如果有人戴帽子、戴墨镜、距离摄像头过近或过远,在过门禁或闸机时,会多次刷脸或摘掉帽子、眼镜才行,这样会耽误更长时间。

除此之外,人脸识别系统有时还会出现识别错误。在深圳,一公交车闯红灯,因为车身上印有董明珠的图片,人脸识别系统在抓拍时,直接识别为董明珠闯红灯。

“当一名男性佩戴上3D打印的奇特眼镜,人工智能也可能会将其识别成一名女性。”中国电子技术标准化研究院信息安全研究中心数据安全部主任胡影介绍,如在交通标识“停止”牌上贴一些标签,人工智能可能就识别不出“停止”的意思。

对此,《报告》指出,有半数以上的受访者遇到过人脸识别不出的问题,而帽子、眼镜、化妆、光线、角度等因素都会影响人脸识别的准确率,这需要进一步完善和提升人脸识别的准确率和灵敏度。

不同场景需不同法律规制

人脸识别在公共场所悄然落地,大多数人被刷脸、被记录行踪,却毫不知情。课题组的研究员在装有人脸识别系统的北京秀水街商城、西单大悦城、杭州银泰in77商场调查时发现,这些商场即便对顾客进行了刷脸,并跟踪记录消费轨迹,但没一家商场告知顾客并征得其同意,顾客亦不知道自己被刷脸、行踪被记录。

而《报告》当中的数据显示,在公租房、交通、校园、商场等场景下,都各有半数以上的受访者表示,没有签署隐私政策或不清楚是否签订了隐私政策。这意味着,一旦发生信息泄露,用户难以要求网络运营者提供合理的处置或救济措施。

一般而言,网络运营者会在隐私政策中明确其收集的个人信息类型、范围、约束和管理准则、安全措施等,这相当于为用户提供了一份承诺和保障。然而,人脸识别应用涉及线上线下。技术先行、法律滞后,给其带来了监管的灰色地带。

除了各大商场、酒店、车站、学校、小区等地落地人脸识别外,前段时间,天坛公园、日坛公园等地的厕所,还出现了人脸识别厕纸机。

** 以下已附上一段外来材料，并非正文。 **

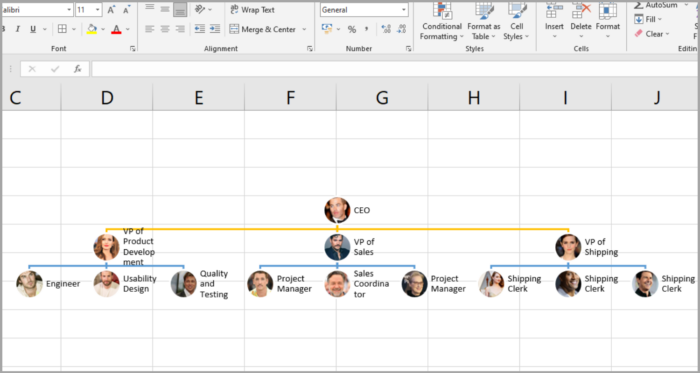The height and width of the screenshot is (373, 700).
Task: Click the Increase Indent icon
Action: [215, 29]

人脸识别厕纸机品牌创始人雷振山称,推出该产品的初衷是减少资源浪费,且这仅用于统计每人取厕纸的数据。

但课题组的研究员在实测中发现,许多场景的人脸识别设备没有提供隐私政策或用户协议,公众无法在知情同意的前提下使用。以厕纸机为例,研究员进入摄像头范围后就被刷脸,关于人脸数据怎样存储、是否能删等关键问题,没有进行任何说明。

环球律师事务所律师孟洁表示,人脸作为重要的个人生物信息,用来换取免费纸张,存在价值比例失衡问题。企业在获取人脸信息前应得到用户的自愿和同意。除了刷脸领厕纸一种方法外,还应有其他替代方式。

洪延青则指出,使用人脸识别如果只是为了区分不同的人、达到计数的目的,那么,需不需要用到人脸这么一个特征?法律上有个比例的基本原则,刷脸领厕纸存在价值比例失衡问题,这种应用可以禁止。

洪延青继而提出,如果公权力部门推行人脸识别,该如何做呢?美国很多城市完全禁止公权力部门应用人脸识别技术,禁止的出发点就是正当性和比例性不足,而非个人信息保护框架。因此,讨论一个技术要看用在什么场景,不同的场景可以找到不同的法律框架去规范,而无需在每个场景重新立法去规范。 洪延青建议将人脸识别的应用场景分为计数、识别、认证、监控、伪造、窥探六大类,并将其分别纳入现有的法律框架加以规制。

他告诉记者,对于认证、识别场景,可以适用个人信息保护中的“知情-同意”和个人敏感信息的框架予以规制;至于监控场景,本就属于“识别+追踪”;在新零售等企业监控场景中,用户可以用“知情-同意”这样的经典框架来拒绝或者对抗。

“未来的人脸识别应用将会有许多新场景,但基本上都是出于上述的六类基础场景。”洪延青说,现有对人脸识别的多数讨论并没有区分场景,在区分场景后,“就不需要在每个场景中都重新发明一套法律去规范”。

人脸识别用于学生引争议

人脸识别应用必将涉及个人信息收集,校区场景还可能涉及未成年人。鉴于涉隐私话题总能触及公众痛点,社会上对人脸识别的争议颇多。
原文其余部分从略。